Her matchless eyes flashed an angry glance, and the faint smile on my lips must have tried her temper sorely.
"What did you do to deserve this affection?"
"A mere nothing--I killed a man," I answered coolly. "Or, at least, I left him started on the road to--Paradise."
The little flaxen-haired doll uttered a cry of horror, and covered her face with her small white hands. My inquisitor, however, sat rigid and unaffected. My answer had confirmed her suspicions.
"Why did you kill him?"
"Ma foi!" I replied, encouraging her thoughts, "because he sought to kill me."
"Ah! And why did he seek to kill you?"
"Because I disturbed him at dinner."
"Have a care how you trifle, sir!" she retorted, her eyes kindling again.
"Upon my honour, 't was no more than that. I pulled the cloth from the table whilst he ate. He was a quick-tempered gentleman, and my playfulness offended him. That is all."
Doubt appeared in her eyes, and it may have entered her mind that perchance her judgment had been over-hasty.
"Do you mean, sir, that you provoked a duel?"
"Alas, Madame! It had become necessary. You see, M. de Canaples--"
"Who?" Her voice rang sharp as the crack of a pistol.
"Eh? M. de Canaples."
"Was it he whom you killed?"
From her tone, and the eager, strained expression of her face, it was not difficult to read that some mighty interest of hers was involved in my reply. It needed not the low moan that burst from her companion to tell me so.

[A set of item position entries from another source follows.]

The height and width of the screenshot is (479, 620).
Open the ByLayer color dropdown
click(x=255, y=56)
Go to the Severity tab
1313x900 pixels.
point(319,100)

"As I have said, Madame, it is possible that he is not dead--nay, even that he will not die. For the rest, since you ask the question, my opponent was, indeed, M. de Canaples--Eugène de Canaples."
Her face went deadly white, and she sank back in her seat as if every nerve in her body had of a sudden been bereft of power, whilst she of the fair hair burst into tears.
A pretty position was this for me!--luckily it endured not. The girl roused herself from her momentary weakness, and, seizing the cord, she tugged it violently. The coach drew up.
"Alight, sir," she hissed--"go! I wish to Heaven that I had left you to the vengeance of the people."
Not so did I; nevertheless, as I alighted: "I am sorry, Madame, that you did not," I answered. "Adieu!"
The coach moved away, and I was left standing at the corner of the Rue St. Honoré and the Rue des Bons Enfants, in the sorriest frame of mind conceivable. The lady in the coach had saved my life, and for that I was more grateful perchance than my life was worth. Out of gratitude sprang a regret for the pain that I had undoubtedly caused her, and the sorrow which it might have been my fate to cast over her life.